Richard Lacayo has a characteristically thoughtful response to my latest post on the deaccession wars. Essentially, he embraces the slippery slope argument:
"If the profession didn't discourage museums from using their collections as a piggy bank, I suspect a lot of them would be doing it more often, and not bothering with the hard work of fund raising. Zaretsky calls this a slippery slope argument, which it is, but one that I find compelling because in recent years we've seen a number of institutions already going down that slope."
He says that "without some kind of penalties in place, I think we'd see a lot more examples like the one earlier this year at the University of Iowa" (where a member of the board of regents raised the possibility of exploring a sale of a very valuable Jackson Pollock, but was promptly, and loudly, shouted down).
He may well be right about that, but again I have a variation on the same question I've been asking: why don't we worry about the slippery slope when it comes to deaccessioning to acquire more art? Why don't we worry about museums using their collections as a piggy bank for that purpose? How come we're not concerned about discouraging the hard work of fund raising in the area of acquisitions?

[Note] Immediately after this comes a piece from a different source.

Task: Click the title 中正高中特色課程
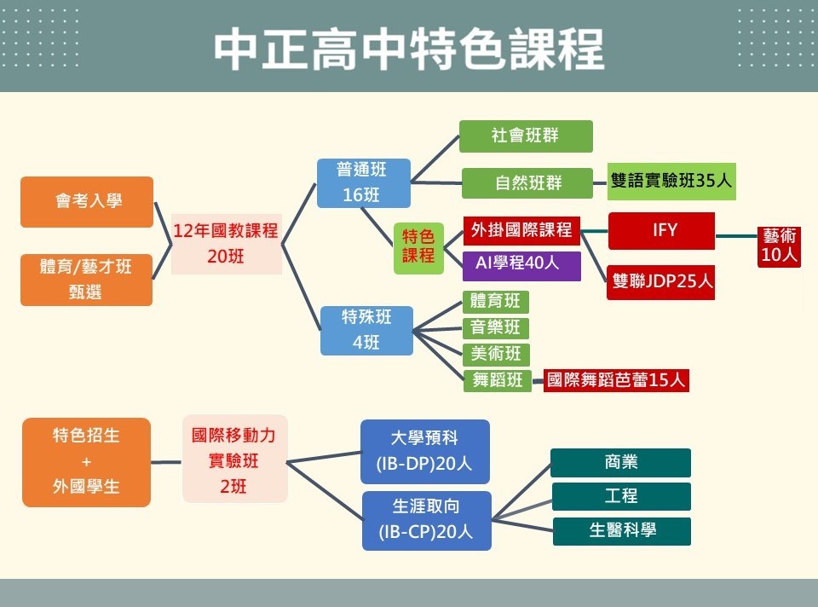pos(409,49)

I suspect that, if we relaxed the prohibition on non-acquisition-related deaccessioning, you'd pretty much see what we see today with respect to the "good" kind of deaccessioning. There would be a modest increase in the number of sales, but on the whole, they would be done sparingly, carefully, with a proper appreciation of the stakes involved. I don't see any reason to think we would see the sale of "thousands of artworks, perhaps routinely," as AAMD board member Dan Monroe suggested in the Times on Sunday. (It makes you wonder what kind of people the strict anti-deaccessionists think are running our museums in the first place.) My guess is that the same factors that keep museums from abusing the "freedom" they currently have to sell off works to acquire others would also keep them from running wild if we were to extend that freedom to allow sales for other good reasons.
Which leads me to one last point. In my previous post, I noted that "a slippery slope argument can carry some weight if [1] there is a high probability that the unacceptable consequence will in fact happen, and [2] [it] is actually unacceptable." The slippery slope argument doesn't tell us why deaccessioning is unacceptable; instead, it merely assumes that it is, and tells us we will get much more of it if we allow it in any one case. But remember (and I know I'm a broken record on this point): when the AAMD tells us it's okay to deaccession if you use the proceeds to buy more art, what they're really saying, it seems to me, is deaccessioning is fine if it's done for a good reason. The question I still haven't seen answered is: why is buying more art the only possible good reason?